Primary competition visual

Urban Air Pollution Hackathon by AI+ Club UI

Helping Nigeria
Knowledge
Completed (over 5 years ago)
Prediction
52 joined
34 active
Starti
Jul 22, 20
Closei
Jul 26, 20
Reveali
Jul 26, 20
Can you predict air quality in cities around the world using satellite data?

This is a private hackathon whose primary purpose is for the members of the DSN Ai+ Club Ibadan to apply what they have learnt. If you are part of Ai+ Club Ibadan contact the club leader for the secret code.

You may have seen recent news articles stating that air quality has improved due to COVID-19. This is true for some locations, but as always the truth is a little more complicated. In parts of many African cities, air quality seems to be getting worse as more people stay at home. For this challenge we’ll be digging deeper into the data, finding ways to track air quality and how it is changing, even in places without ground-based sensors. This information will be especially useful in the face of the current crisis, since poor air quality makes a respiratory disease like COVID-19 more dangerous.

We’ve collected weather data and daily observations from the Sentinel 5P satellite tracking various pollutants in the atmosphere. Your goal is to use this information to predict PM2.5 particulate matter concentration (a common measure of air quality that normally requires ground-based sensors to measure) every day for each city. The data covers the last three months, spanning hundreds of cities across the globe.

About DSN Ai+ Club Ibadan (twitter.com/dsn_ui):

DSN Ai+ Club Ibadan (University of Ibadan, Nigeria) is a branch of Data Science Nigeria Community aimed at building and sustaining Ai talents at the university with the vision #1millionAiTalentsIn10Years.

Rules

This is a private hackathon whose primary purpose is for the members of the DSN Ai+ Club Ibadan to apply what they have learnt. If you are part of Ai+ Club Ibadan contact the club leader for the secret code.

Teams and collaboration

You may participate in this competition as an individual.

Multiple accounts per user are not permitted, and neither is collaboration or membership across multiple teams. Individuals and their submissions originating from multiple accounts will be disqualified.

Code must not be shared privately outside of a team. Any code that is shared, must be made available to all competition participants through the platform. (i.e. on the discussion boards).

Datasets and packages

The solution must use publicly-available, open-source packages only. Your models should not use any of the metadata provided.
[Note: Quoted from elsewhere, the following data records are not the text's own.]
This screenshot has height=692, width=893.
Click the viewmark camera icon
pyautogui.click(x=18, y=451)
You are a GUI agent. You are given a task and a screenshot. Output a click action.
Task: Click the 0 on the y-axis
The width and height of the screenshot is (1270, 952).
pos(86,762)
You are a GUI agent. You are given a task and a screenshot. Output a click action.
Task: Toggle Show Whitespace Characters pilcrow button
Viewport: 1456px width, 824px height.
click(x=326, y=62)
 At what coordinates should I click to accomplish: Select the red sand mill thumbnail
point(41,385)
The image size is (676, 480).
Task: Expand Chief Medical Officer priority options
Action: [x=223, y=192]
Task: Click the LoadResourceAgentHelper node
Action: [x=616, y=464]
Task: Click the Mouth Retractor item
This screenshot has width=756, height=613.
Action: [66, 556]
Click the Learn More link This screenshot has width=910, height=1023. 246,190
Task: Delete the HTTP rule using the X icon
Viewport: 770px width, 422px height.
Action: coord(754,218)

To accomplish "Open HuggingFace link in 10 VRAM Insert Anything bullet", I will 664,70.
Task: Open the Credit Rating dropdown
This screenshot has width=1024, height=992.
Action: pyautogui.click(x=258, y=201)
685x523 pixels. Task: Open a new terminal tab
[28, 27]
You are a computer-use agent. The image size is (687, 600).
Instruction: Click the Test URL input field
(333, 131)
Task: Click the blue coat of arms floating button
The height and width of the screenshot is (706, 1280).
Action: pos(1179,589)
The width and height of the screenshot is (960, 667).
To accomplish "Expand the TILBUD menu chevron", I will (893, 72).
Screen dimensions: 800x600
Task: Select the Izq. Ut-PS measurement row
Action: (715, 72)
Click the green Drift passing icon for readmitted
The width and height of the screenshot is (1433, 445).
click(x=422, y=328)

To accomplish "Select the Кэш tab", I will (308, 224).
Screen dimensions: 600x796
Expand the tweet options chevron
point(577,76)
You may use only the datasets provided for this competition. Automated machine learning tools such as automl are not permitted.

If the challenge is a computer vision challenge, image metadata (Image size, aspect ratio, pixel count, etc) may not be used in your submission.

If external data is allowed you may only use data that is freely available to everyone. You must send it to Zindi to confirm that it is allowed to be used and then it will appear on the data page under additional data.

You may use pretrained models as long as they are openly available to everyone.

The data used in this competition is the sole property of Zindi and the competition host. You may not transmit, duplicate, publish, redistribute or otherwise provide or make available any competition data to any party not participating in the Competition (this includes uploading the data to any public site such as Kaggle or GitHub). You may upload, store and work with the data on any cloud platform such as Google Colab, AWS or similar, as long as 1) the data remains private and 2) doing so does not contravene Zindi’s rules of use.

You must notify Zindi immediately upon learning of any unauthorised transmission of or unauthorised access to the competition data, and work with Zindi to rectify any unauthorised transmission or access.

Your solution must not infringe the rights of any third party.

Submissions and winning

You may make a maximum of 30 submissions per day.

Zindi maintains a public leaderboard and a private leaderboard for each competition. The Public Leaderboard includes approximately 50% of the test dataset. While the competition is open, the Public Leaderboard will rank the submitted solutions by the accuracy score they achieve. Upon close of the competition, the Private Leaderboard, which covers the other 50% of the test dataset, will be made public and will constitute the final ranking for the competition.

You acknowledge and agree that Zindi may, without any obligation to do so, remove or disqualify an individual, team, or account if Zindi believes that such individual, team, or account is in violation of these rules. Entry into this competition constitutes your acceptance of these official competition rules.

Please refer to the FAQs and Terms of Use for additional rules that may apply to this competition. We reserve the right to update these rules at any time.

Evaluation

The error metric for this competition is the Root Mean Squared Error

Submissions should follow the sample submission format, with ‘Place_ID X Date’ in one column and predictions for ‘target’ in the other.

Place_ID X Date        target
0OS9LVX X 2020-01-02     2
0OS9LVX X 2020-01-03     91
0OS9LVX X 2020-01-04     34

Timeline

Competition closes on 26th July 2020.

Final submissions must be received by 17:00 PM GMT.

We reserve the right to update the contest timeline if necessary.